The Nov. 4, 2014 Gubernatorial Election was record-setting for suburban Cook County, with more mail ballots being cast than ever before and a 68.5 percent increase in voting before Election Day. New initiatives to increase voter participation, such as Election Day registration, proved popular, especially among 18-to-34-year-olds, according to a Post-Election Report released today by Cook County Clerk David Orr.
“Measures aimed at expanding access to voting, such as longer hours for early voting and Election Day registration, were a great success in suburban Cook County,” Orr said. “Voters increasingly are casting ballots before Election Day, even if overall turnout stayed flat.”
Highlights from the report, which can be downloaded from the clerk’s website, include:
- Voter turnout in suburban Cook County was 49.8 percent, down from 52.5 turnout in 2010, but in line with turnout for gubernatorial elections over the past two decades, which has averaged about 50 percent.
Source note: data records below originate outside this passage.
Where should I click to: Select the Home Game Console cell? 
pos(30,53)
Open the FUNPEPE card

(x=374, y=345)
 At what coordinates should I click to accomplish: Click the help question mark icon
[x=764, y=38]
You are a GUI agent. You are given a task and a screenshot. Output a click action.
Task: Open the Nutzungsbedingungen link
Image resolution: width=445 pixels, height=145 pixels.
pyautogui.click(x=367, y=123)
- Voting before Election Day – by mail or during early voting and grace period voting – grew to more than 26 percent this election, up from 15.4 percent in 2010.
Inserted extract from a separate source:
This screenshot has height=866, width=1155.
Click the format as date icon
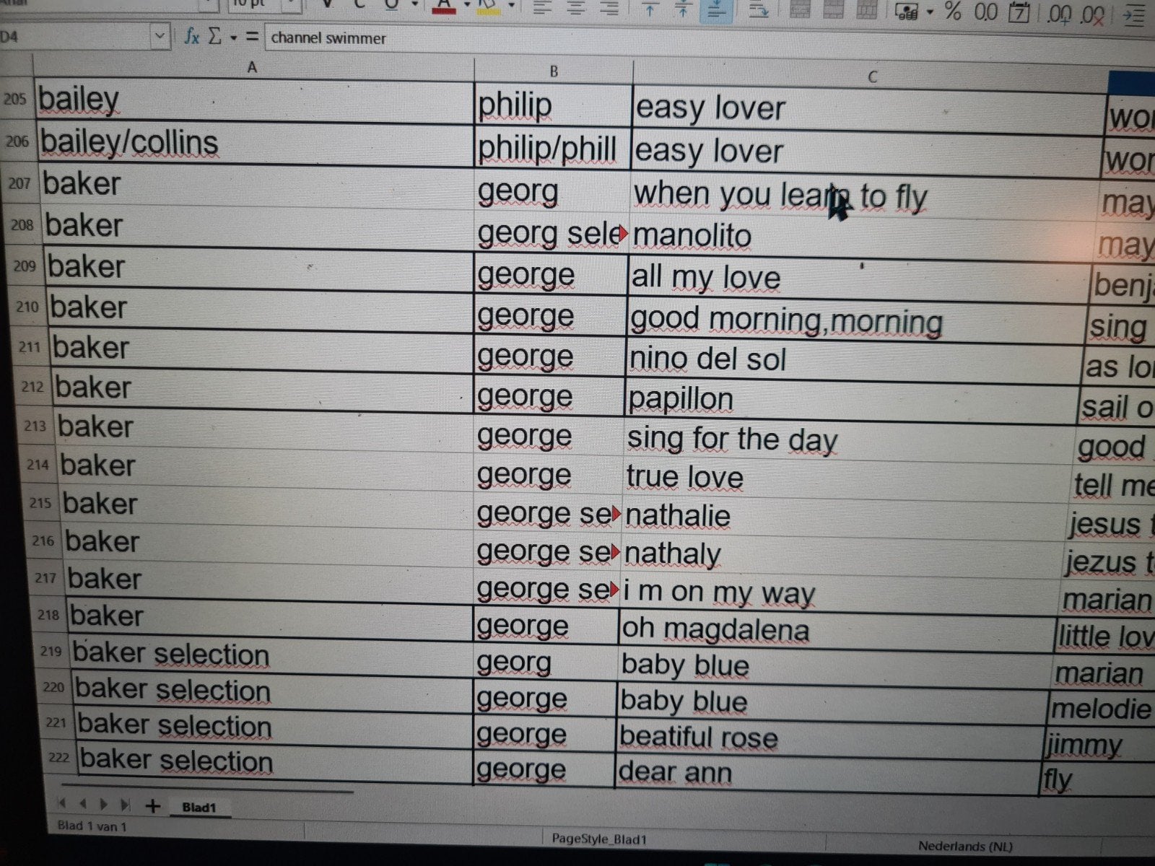point(1019,12)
- The 51,237 mail ballots cast exceeded all previous elections in suburban Cook County, with twice as many as in 2010.
- More women than men voted – 54.2 percent vs. 45.8 percent— and voters 65 and older made up about one-third of all voters.
- Election Day registration was popular, as 3,604 people registered for the first time or updated their registration on Nov. 4. The busiest of suburban Cook County’s 18 sites was the Evanston Civic Center, where 455 citizens registered.
- Voters of all ages used Election Day registration, but voters ages 18-34 made up nearly half of participants.
- Republican gubernatorial candidate Bruce Rauner won the same number of townships – 16 – as Republican Bill Brady had in 2010, but Rauner picked up about 32,000 more votes than Brady.